→ **What this task involves**
From the passage on the inductive ignition connection, transcribe the stretch from "Besides the advantageous" through "loads which occur.".

→ **Source passage**
^^^^^^^^

Besides the advantageous electrical properties of the inductive connection such as insensitivity to interfering magnetic fields and electrical short circuiting of the electrical ignition element in the unassembled state of the plug connection, the arrangement offers the additional advantage that it can be built so as to be very strong and robust mechanically. The arrangement is such that for certain applications in modern weapons technology explosive charges directly connected to the plug part of the plug connection can be triggered without damaging or even destroying the reusable bushing part 1 even though there are considerable shock wave loads which occur.

Claims

What is claimed is:

1. An ignition circuit system for inductive connection to energize an igniter for an explosive charge comprising, in combination a transformer, an ignition circuit including an electrically energized igniter connected in series with a first winding of said transformer including two first coils wound in respective opposite directions and in series with each other; an energizing circuit including a source of electric potential connected in series with a second winding of said transformer including two second coils wound in respective opposite directions and in series with each other; and respective connection and mounting means independently mounting portion of the circuit and selectively movable into cooperating relation with each other with each second coil positioned adjacent a correspondingly located respective first coil; the winding direction of each second coil with respect to that of its correspondingly located respective first coil being such that said transformer windings are effectively coupled inductively when said mounting means are in said cooperating relation with each other, whereby to apply the potential of said source to said igniter to energize said igniter.

^^^^^^^^

→ **Material supplied**
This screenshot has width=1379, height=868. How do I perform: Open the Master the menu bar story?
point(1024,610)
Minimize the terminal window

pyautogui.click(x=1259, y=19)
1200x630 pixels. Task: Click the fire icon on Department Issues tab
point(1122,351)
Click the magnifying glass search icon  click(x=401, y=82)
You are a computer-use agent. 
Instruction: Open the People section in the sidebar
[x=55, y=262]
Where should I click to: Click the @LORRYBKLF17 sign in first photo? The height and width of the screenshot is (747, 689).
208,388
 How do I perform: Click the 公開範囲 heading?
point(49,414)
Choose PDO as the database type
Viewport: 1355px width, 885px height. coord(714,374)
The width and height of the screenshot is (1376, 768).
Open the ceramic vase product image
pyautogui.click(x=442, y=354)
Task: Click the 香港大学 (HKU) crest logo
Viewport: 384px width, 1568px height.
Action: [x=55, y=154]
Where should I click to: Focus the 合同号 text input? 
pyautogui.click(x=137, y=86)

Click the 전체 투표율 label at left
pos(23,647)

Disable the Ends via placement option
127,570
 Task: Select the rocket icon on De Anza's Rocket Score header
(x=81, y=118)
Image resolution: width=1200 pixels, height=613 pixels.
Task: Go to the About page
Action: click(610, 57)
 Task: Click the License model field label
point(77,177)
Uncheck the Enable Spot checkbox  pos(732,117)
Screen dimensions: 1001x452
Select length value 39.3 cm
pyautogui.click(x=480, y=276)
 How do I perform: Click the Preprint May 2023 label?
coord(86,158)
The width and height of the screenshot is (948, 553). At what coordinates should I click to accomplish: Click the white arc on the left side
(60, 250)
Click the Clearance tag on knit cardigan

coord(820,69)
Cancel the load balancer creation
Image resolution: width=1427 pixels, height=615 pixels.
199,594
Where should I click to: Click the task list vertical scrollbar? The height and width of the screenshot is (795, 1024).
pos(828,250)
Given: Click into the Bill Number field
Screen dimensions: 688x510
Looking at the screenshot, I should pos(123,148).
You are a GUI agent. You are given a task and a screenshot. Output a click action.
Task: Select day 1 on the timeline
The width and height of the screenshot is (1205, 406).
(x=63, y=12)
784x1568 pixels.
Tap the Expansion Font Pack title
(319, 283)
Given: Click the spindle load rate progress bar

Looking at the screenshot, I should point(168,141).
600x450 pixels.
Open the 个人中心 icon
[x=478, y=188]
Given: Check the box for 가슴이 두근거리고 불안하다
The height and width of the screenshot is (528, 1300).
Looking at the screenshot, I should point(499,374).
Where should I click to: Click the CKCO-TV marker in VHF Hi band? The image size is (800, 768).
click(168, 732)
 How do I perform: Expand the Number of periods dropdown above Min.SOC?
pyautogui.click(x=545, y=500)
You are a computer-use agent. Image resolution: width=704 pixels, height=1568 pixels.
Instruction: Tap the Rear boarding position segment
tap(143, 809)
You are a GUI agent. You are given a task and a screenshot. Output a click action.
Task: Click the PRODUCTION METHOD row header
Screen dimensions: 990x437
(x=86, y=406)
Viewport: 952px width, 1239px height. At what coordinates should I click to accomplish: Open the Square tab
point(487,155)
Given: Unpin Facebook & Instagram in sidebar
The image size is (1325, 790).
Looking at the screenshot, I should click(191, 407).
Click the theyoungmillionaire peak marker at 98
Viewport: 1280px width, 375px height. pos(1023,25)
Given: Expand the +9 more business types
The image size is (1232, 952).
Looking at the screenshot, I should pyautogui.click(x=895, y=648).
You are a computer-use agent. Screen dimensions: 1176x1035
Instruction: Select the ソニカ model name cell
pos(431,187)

^^^^^^^^

→ **Answer to the problem**
Besides the advantageous electrical properties of the inductive connection such as insensitivity to interfering magnetic fields and electrical short circuiting of the electrical ignition element in the unassembled state of the plug connection, the arrangement offers the additional advantage that it can be built so as to be very strong and robust mechanically. The arrangement is such that for certain applications in modern weapons technology explosive charges directly connected to the plug part of the plug connection can be triggered without damaging or even destroying the reusable bushing part 1 even though there are considerable shock wave loads which occur.